Although Hernandez-Sebastia et al. (2005) showed that 60 mM Gln promoted much higher accumulation of SSPs in soybean compared to 6 mM Gln, we found that Gln concentrations higher than 30 mM were detrimental to both glycinin promoter induction and cotyledon growth. Induction of promoter activity and cotyledon size increased when using up to 30 mM Gln, but higher concentrations had a negative impact on cotyledon size (Fig. 7). Like previous reports of the effect of nitrogen sources on SSP accumulation (Haga and Sodek 1987; Thompson et al. 1977), our results confirmed that supplemental nitrogenous salts were unable to stimulate promoter activity when compared to Gln (Fig. 9), indicating the importance of specific forms of nitrogen to glycinin promoter activity. Surprisingly, inclusion of specific maturation/desiccation inducers (Sorbitol alone or in combination) had a detrimental effect on the high level of promoter expression normally observed on media containing 30 mM Gln (Fig. 8). Media addenda used to promote tissue desiccation seem to be detrimental to glycinin promoter induction, and may be more beneficially added later in the maturation process.

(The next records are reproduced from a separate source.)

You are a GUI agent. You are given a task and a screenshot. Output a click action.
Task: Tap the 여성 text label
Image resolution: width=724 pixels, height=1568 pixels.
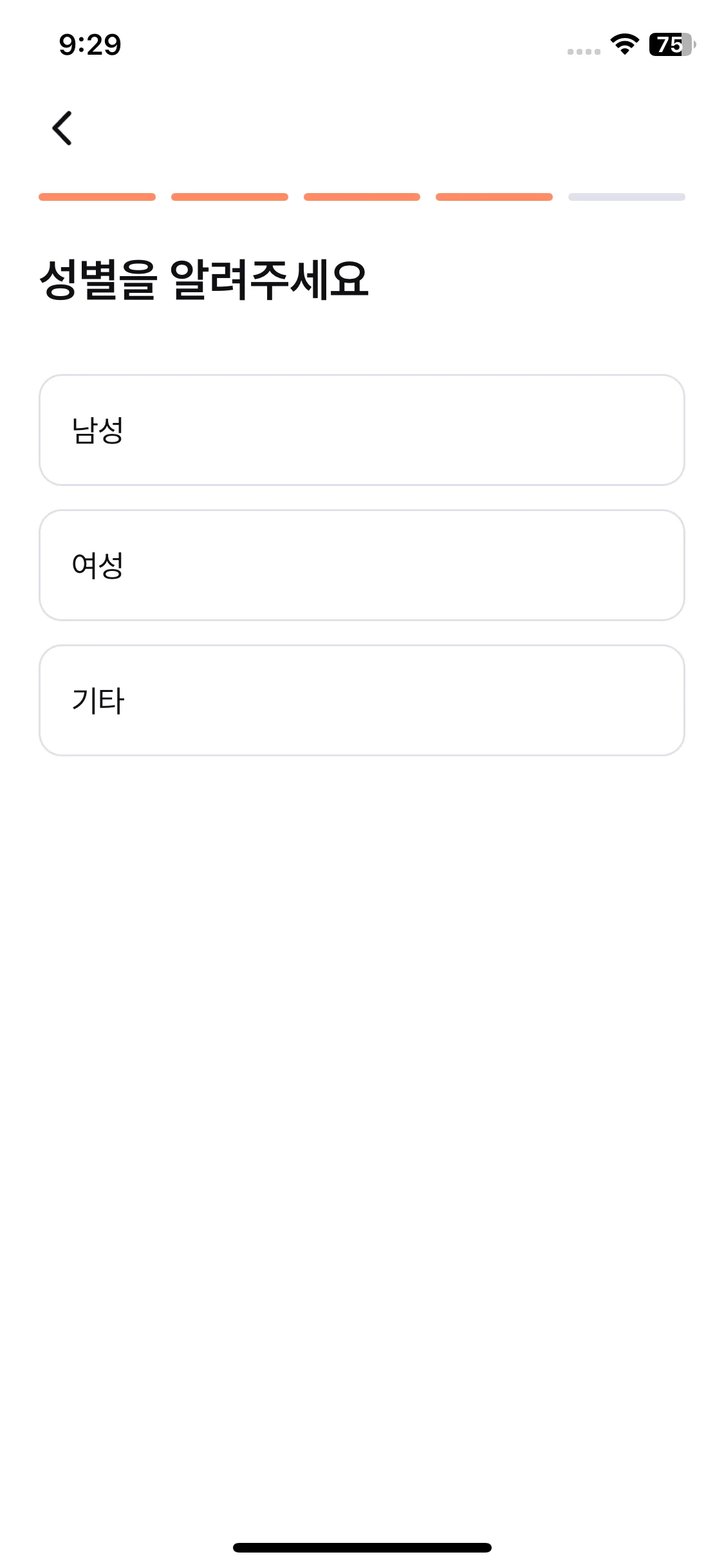point(97,565)
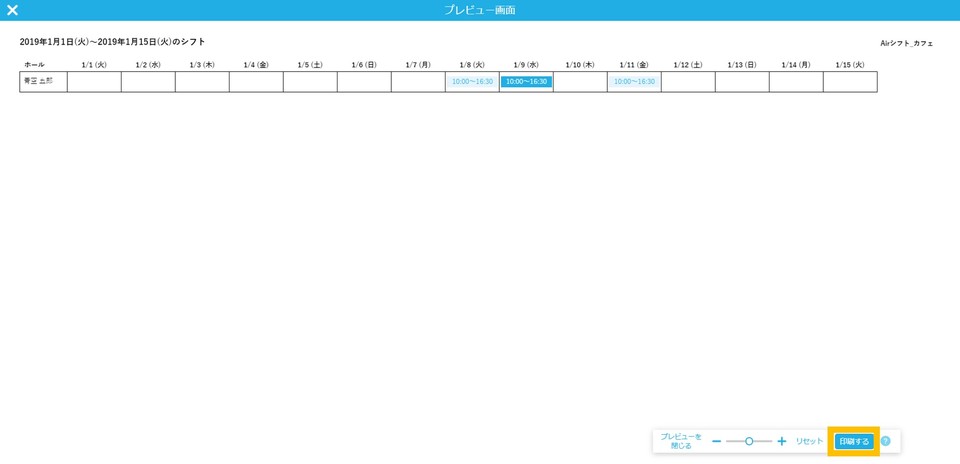960x464 pixels.
Task: Click the zoom out minus icon
Action: point(716,441)
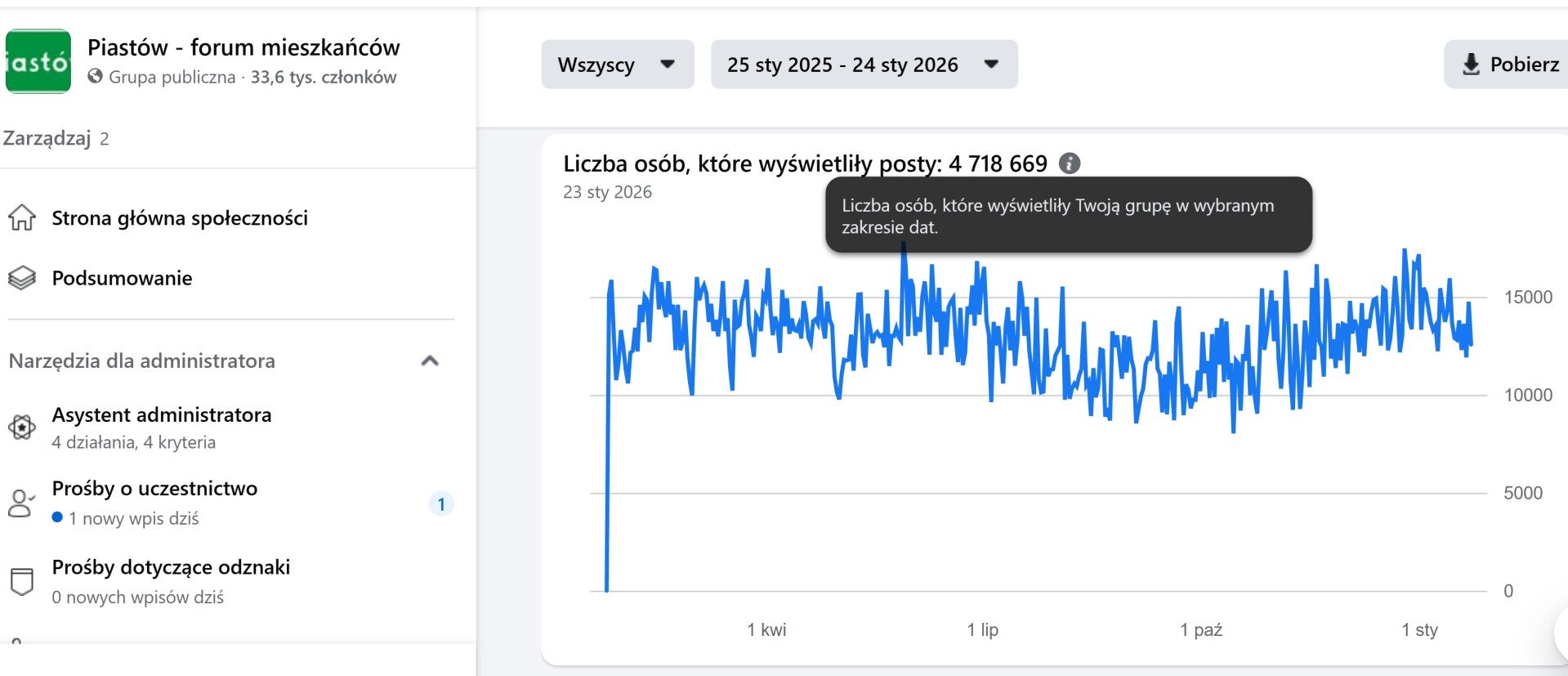The image size is (1568, 676).
Task: Open Strona główna społeczności
Action: pyautogui.click(x=180, y=218)
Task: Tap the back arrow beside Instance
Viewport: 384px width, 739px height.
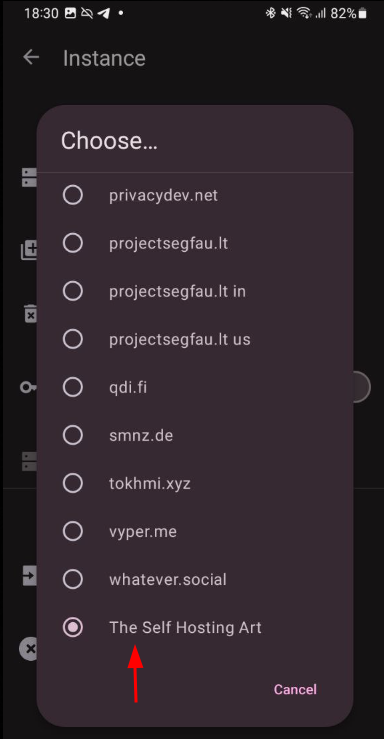Action: (x=31, y=57)
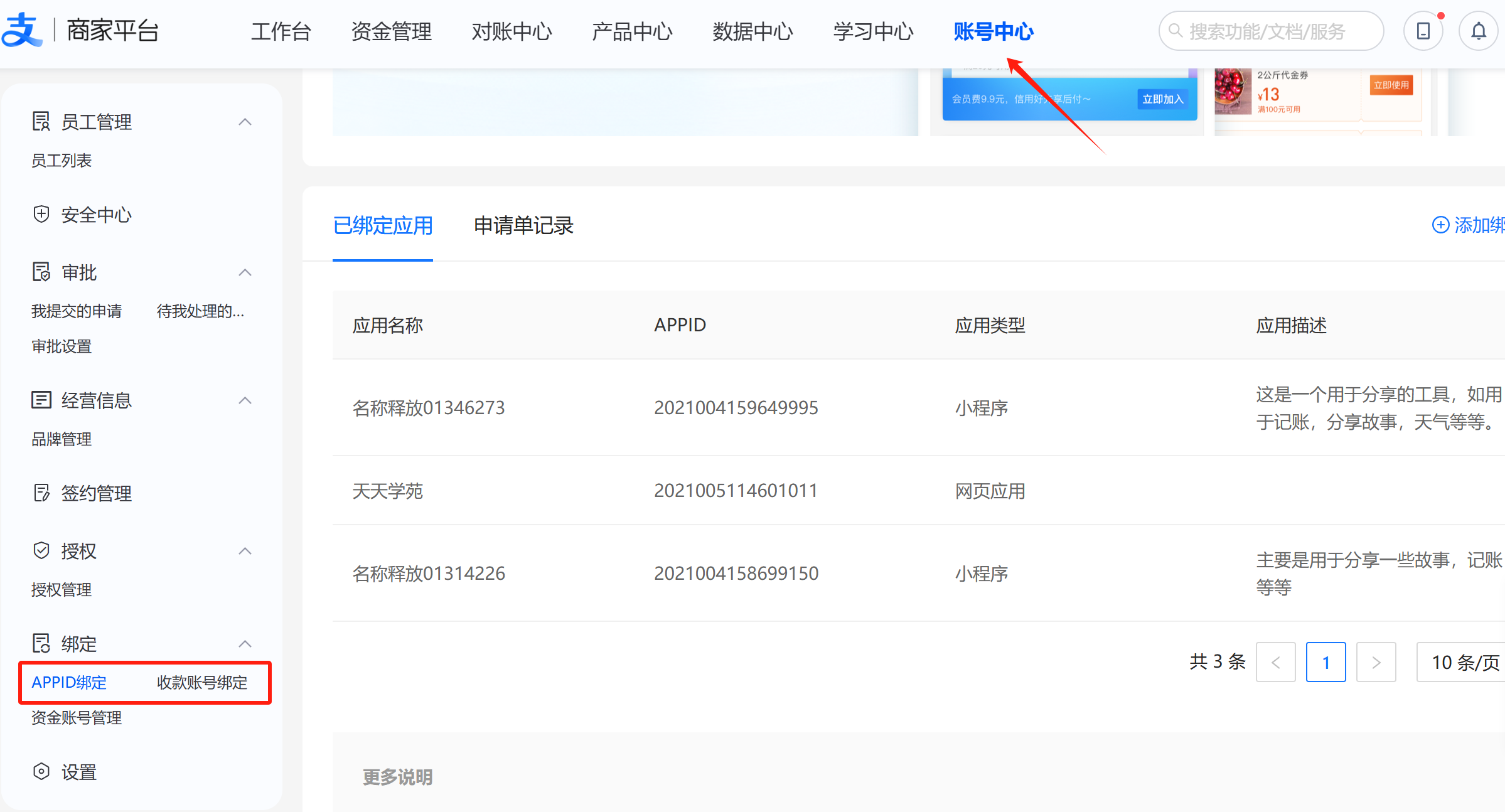The image size is (1505, 812).
Task: Collapse the 审批 section chevron
Action: (245, 272)
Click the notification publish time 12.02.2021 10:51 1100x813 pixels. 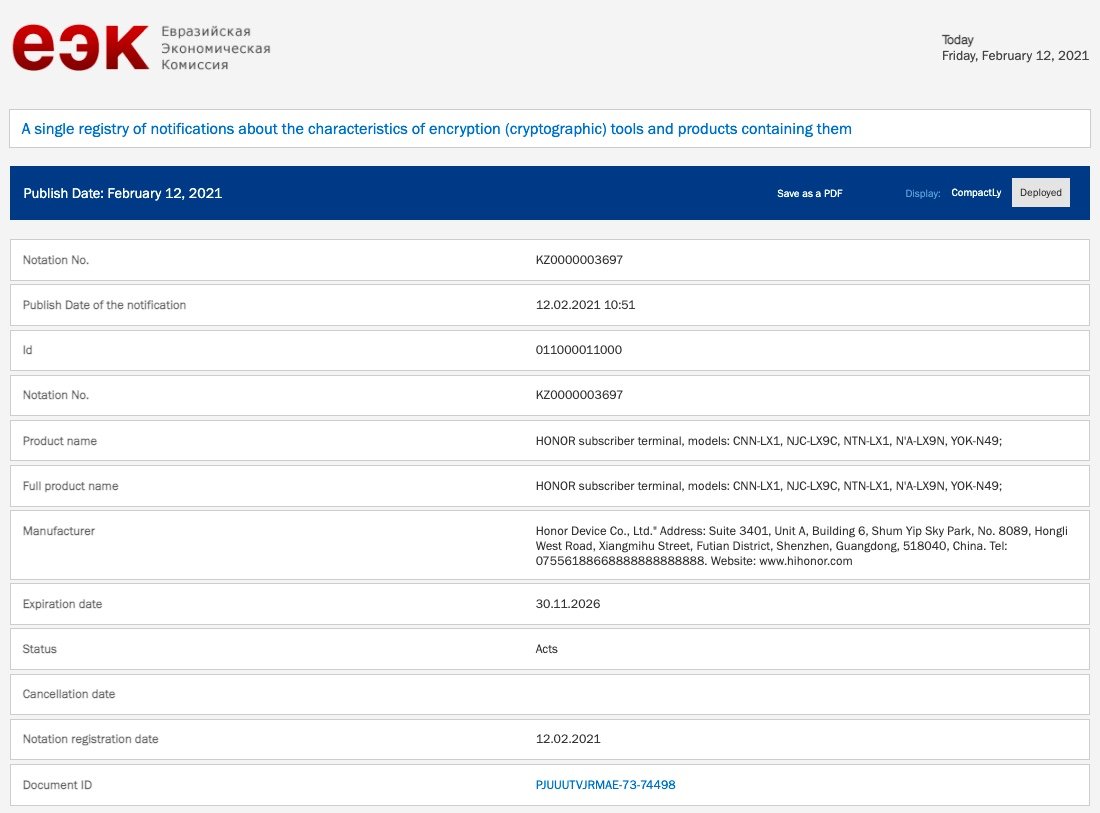tap(585, 305)
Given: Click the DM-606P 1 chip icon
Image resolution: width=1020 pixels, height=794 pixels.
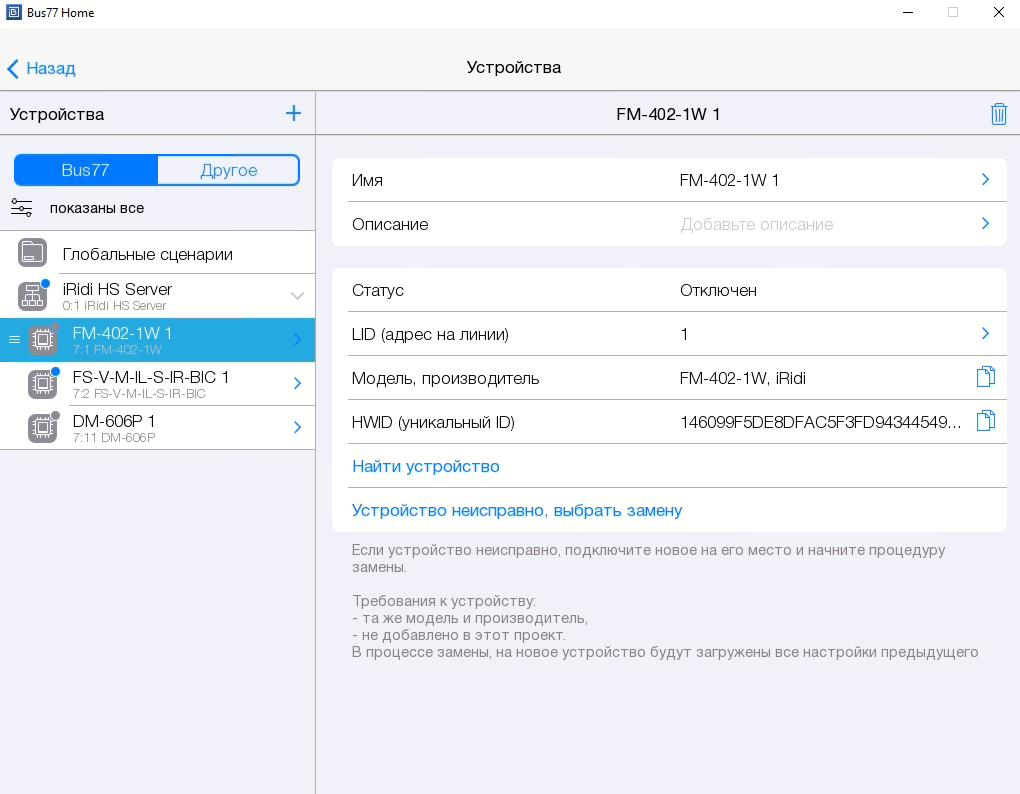Looking at the screenshot, I should tap(42, 428).
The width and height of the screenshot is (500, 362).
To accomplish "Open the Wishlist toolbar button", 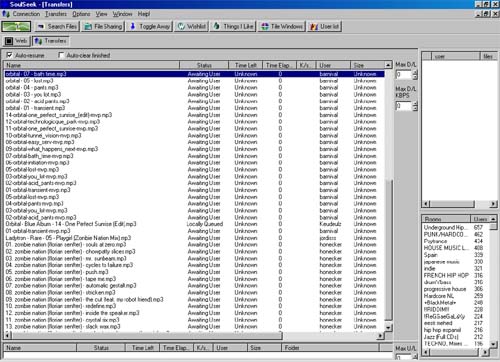I will (191, 26).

Ribosome profiling in soybean has suggested that regulation of the major native SSP genes occurs primarily at the transcriptional level (Shamimuzzaman and Vodkin 2018), and our observed strong induction of the isolated glycinin promoter by amino acids supports that conclusion. These results suggest a model whereby transcriptional regulation of the sink (SSPs) is modulated by promoters based on the availability of the source supply (amino acids), implying either a direct interaction between the amino acid and the promoter region or a master regulator capable of sensing the availability of specific free amino acids in the tissue and adjusting sink strength accordingly. In plants, amino acid-regulated induction of gene expression has not been reported, and the role of amino acids as signaling molecules remains largely unknown (Hildebrandt et al. 2015).

In summary, we present evidence that the glycinin SSP promoter from soybean regulates both seed-specific and inducible expression by amino acids in a transgenic setting. These data suggest a mechanism of regulation involved in amino acid sensing and downstream signaling in plants that mediates gene expression via the promoter region. The work presented here adds to the available toolbox for synthetic biology and lays groundwork for future study involving soybean SSP regulatory components.